> [EXERCISE DIRECTIONS]: Please report how many lines in these records contain the string "Semua", and give nothing besides the number.
-- DATA SUPPLIED follows --
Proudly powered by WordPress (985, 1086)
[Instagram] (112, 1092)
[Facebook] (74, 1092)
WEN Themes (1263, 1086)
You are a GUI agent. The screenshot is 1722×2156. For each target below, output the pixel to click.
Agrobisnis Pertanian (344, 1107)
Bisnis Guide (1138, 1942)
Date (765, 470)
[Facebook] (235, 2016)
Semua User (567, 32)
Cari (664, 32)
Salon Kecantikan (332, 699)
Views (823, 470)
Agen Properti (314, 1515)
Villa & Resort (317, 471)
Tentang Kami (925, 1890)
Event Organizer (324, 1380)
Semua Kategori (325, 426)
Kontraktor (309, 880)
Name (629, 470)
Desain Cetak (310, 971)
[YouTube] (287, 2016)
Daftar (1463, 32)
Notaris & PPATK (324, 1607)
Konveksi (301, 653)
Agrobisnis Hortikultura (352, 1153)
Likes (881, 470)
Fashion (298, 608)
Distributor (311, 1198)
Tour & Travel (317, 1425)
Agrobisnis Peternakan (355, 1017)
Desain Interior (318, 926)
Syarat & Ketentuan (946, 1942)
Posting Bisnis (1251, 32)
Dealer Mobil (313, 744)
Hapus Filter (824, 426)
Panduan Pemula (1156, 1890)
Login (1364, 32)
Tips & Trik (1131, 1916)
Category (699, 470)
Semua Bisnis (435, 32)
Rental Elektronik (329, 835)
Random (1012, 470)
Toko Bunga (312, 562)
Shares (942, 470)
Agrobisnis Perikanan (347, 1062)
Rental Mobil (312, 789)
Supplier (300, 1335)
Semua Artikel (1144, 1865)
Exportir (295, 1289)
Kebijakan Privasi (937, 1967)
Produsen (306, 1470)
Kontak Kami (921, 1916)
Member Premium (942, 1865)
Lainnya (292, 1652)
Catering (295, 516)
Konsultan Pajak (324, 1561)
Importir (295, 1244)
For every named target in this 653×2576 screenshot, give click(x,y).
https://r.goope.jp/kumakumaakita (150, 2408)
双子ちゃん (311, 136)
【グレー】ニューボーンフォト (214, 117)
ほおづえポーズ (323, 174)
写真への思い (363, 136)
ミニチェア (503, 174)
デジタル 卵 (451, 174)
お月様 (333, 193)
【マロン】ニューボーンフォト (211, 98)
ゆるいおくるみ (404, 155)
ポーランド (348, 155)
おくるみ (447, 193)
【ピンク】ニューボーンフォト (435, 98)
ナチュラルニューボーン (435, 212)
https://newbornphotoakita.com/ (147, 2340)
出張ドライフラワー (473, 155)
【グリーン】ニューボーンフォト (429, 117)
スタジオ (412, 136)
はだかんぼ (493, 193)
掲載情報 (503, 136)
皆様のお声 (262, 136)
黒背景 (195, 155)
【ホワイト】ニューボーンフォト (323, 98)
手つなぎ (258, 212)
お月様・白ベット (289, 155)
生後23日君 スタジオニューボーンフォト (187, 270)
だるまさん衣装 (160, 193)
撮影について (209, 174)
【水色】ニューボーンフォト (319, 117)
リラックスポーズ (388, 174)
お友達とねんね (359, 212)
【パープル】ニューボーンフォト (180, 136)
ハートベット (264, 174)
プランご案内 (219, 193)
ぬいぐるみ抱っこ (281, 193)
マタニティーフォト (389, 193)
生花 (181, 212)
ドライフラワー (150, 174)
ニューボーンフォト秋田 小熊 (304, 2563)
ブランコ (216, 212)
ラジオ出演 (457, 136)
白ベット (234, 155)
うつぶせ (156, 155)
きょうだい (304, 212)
-- DATA SUPPLIED concluded --
> [OUTPUT FOR THIS TASK]: 4